В рамках этой традиции (вполне, кстати, жизнеспособной и сегодня) теория как высокий и общеобразовательный стандарт архитектуры мира (или его части) потеряла право на интимность. Но ведь это о природе умозрения декартовская аксиома No1: "Мыслю, значит существую". Не "мыслим", а "мыслю" положено в начало.

Абсолютный чемпион мира по демонстративной очевидности, эта формула кажется общедоступной и простой (уж, во всяком случае, проще и доступнее, чем аналитический метод в геометрии того же Декарта). Но именно этой рефлексией Декарт совершил глобальный интеллектуальный переворот. В новой, декартовской конституции опыта впервые была декларирована первая и неделимая реальность опыта - личный опыт.

Личный опыт умозрения, принадлежавший Демокриту, подарил нам гипотезу об атоме как структурной единице вещества. Но только личный опыт Дальтона, обставившего атом флажками неуничтожимых свойств, открыл нам его как общепризнанный материал для теоретического строительства. Опыт Дальтона был богаче: в нем, кроме гениальной догадки, только и доступной для Демокрита, присутствовала вся культура экспериментального наблюдения, которой обзавелась индустрия добычи знания к 19-му веку. С их помощью Дальтон смог сделать происхождение своих выводов достоянием каждого, кто желал им следовать. То есть он сделал свою теорию демонстративной, показав возможность свой личный опыт сделать личным опытом всех своих последователей (что, впрочем, не мешало даже в 1895-м еще спорить о реальности атома).

С декартовской атомарной теорией субъекта, кажется, дело обстоит менее наглядно. Она не предлагает для повторения с демонстративными целями серию экспериментов над материей, от которой можно дистанцироваться и таким образом ее умозреть. Объект декартовского умозрения - его собственное мышление, которое невозможно умозреть на расстоянии. То есть, дистанция от своего мышления до мышления о нем - нулевая. Нужно вступить в богатый логическими неожиданностями мир рефлексии, чтобы выяснить: мое мышление существует, значит существую я (то есть я о себе могу говорить потому, что для меня вне сомнения тактильный факт моего мышления).

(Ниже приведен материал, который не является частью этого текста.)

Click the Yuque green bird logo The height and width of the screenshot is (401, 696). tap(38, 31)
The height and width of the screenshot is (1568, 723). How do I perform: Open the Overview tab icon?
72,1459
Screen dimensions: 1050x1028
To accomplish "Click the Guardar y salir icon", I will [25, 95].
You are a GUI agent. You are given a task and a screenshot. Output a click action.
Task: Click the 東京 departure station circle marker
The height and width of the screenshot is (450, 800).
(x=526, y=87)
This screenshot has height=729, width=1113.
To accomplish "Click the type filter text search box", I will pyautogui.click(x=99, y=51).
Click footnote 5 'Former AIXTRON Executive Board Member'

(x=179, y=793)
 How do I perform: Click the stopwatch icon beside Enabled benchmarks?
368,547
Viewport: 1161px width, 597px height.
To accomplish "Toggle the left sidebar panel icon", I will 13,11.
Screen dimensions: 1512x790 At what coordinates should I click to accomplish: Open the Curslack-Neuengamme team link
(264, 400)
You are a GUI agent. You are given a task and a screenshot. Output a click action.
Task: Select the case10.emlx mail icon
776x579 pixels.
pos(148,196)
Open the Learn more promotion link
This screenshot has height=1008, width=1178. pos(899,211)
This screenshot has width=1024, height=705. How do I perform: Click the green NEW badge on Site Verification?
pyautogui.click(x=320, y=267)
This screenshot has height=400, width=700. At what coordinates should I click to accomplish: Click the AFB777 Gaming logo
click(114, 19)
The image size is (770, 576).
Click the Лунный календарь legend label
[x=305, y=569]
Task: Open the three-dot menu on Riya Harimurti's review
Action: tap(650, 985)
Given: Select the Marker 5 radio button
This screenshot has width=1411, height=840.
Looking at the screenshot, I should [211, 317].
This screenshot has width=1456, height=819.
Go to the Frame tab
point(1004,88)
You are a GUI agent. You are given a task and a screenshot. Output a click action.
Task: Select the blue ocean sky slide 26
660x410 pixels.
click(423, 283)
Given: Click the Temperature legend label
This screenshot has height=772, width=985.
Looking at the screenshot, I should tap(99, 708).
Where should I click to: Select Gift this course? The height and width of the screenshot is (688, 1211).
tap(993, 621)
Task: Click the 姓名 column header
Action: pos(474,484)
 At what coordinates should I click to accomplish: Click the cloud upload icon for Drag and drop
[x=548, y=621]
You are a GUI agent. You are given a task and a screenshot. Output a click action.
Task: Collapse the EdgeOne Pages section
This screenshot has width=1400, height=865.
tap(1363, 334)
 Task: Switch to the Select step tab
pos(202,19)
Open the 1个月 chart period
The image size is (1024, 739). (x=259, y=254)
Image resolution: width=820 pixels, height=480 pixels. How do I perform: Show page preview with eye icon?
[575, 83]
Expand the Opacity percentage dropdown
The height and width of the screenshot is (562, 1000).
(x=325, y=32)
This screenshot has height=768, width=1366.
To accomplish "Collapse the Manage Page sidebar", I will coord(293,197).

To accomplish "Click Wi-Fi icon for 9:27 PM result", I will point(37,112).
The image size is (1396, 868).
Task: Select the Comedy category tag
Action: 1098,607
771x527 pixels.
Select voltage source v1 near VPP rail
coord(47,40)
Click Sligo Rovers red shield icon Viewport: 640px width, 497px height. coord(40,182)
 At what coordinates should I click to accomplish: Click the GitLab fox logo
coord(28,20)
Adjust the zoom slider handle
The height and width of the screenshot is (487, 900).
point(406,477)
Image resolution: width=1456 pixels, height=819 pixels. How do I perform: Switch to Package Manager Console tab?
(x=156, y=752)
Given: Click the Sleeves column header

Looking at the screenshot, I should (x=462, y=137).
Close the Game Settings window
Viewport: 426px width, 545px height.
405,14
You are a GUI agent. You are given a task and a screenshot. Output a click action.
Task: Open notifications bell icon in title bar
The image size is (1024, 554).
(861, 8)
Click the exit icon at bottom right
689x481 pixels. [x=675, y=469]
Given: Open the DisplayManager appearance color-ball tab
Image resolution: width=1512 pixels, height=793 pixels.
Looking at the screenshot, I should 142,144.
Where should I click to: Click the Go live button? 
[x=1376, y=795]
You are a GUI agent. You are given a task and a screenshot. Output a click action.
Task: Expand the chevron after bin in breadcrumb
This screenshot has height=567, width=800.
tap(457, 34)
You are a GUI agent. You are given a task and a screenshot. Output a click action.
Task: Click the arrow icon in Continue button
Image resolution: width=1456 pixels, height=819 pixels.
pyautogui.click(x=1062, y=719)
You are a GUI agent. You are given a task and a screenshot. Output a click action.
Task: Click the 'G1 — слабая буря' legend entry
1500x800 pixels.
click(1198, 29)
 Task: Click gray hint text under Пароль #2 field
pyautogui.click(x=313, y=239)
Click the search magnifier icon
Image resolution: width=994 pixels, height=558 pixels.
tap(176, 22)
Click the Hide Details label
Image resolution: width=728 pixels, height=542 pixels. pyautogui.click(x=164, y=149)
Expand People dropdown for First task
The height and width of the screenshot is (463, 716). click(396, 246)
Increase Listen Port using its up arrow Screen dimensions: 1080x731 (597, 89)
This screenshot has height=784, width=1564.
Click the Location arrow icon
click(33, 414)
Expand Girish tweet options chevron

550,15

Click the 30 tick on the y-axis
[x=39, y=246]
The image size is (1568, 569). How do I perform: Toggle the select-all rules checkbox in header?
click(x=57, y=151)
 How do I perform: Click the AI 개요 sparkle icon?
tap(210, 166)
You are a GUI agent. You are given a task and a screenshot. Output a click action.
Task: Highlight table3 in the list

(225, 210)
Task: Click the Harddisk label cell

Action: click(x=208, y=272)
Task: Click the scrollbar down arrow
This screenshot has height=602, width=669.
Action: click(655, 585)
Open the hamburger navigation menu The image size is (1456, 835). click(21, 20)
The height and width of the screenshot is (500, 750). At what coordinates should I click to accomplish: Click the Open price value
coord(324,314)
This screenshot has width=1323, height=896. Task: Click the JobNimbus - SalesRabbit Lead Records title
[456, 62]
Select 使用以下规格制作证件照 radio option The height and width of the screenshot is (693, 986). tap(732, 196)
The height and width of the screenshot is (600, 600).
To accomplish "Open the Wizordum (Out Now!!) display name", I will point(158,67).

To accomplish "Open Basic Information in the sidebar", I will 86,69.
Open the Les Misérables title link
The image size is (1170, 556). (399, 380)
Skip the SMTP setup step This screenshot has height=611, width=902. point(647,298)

Радикализм декартовского принципа сомнения не оставил ему никаких других возможностей в поиске оснований для новой метафизики, как поиск твердых тактильных оснований, и эти основания стали результатом его личного интеллектуального опыта. Нулевая дистанция до объекта умозрения и есть секрет парадоксальной демонстративности опыта Декарта. Каждый, кто вслед за ним оказался способным сократить эту дистанцию до нуля, может сделать его личный опыт своим личным опытом с помощью умозрительного акта, направленного вглубь себя. Значимость личного опыта составляет проблему, выходящую за архитектурные возможности декартовской атомарной формулы субъекта. Транспортирование опыта между субъектами - это проблема, от которой не отмахнется ни один метафизик, даже если рядом с ним всего только Пятница. История решения ее изобилует: а) титаническими усилиями, б) жертвами. Отношение к готовности приносить эти жертвы выделило две основные метафизические линии: субъективизм и объективизм. Объективизм в чистом виде на жертвы по большому счету не согласен - он честно останавливается на формуле Декарта, не допуская необоснованных предположений о других источниках знания, кроме личного опыта. Это, конечно, благородная и последовательная позиция. Но и непроизводительная вместе с тем. Потому что вопрос, как полученное в ограниченном личном опыте знание может стать общим хотя бы для двух субъектов, остается без ответа в границах этой позиции. (Хорошо быть честным! В ответ на вопрос, как достигнуть согласия с реальностью, можно сослаться на честность, как ссылаются на инструкцию там, где разговор идет о проявлении здравомыслия.) Объективизм - это олицетворенное желание достичь согласия с реальностью, в которой личный опыт обладает хотя бы некоторой значимостью, выходящей за его пределы. Поэтому объективизм на жертвы согласен: пусть тогда, когда решается вопрос о введении мира объективного знания, присутствие принципа радикального сомнения будет ограниченным.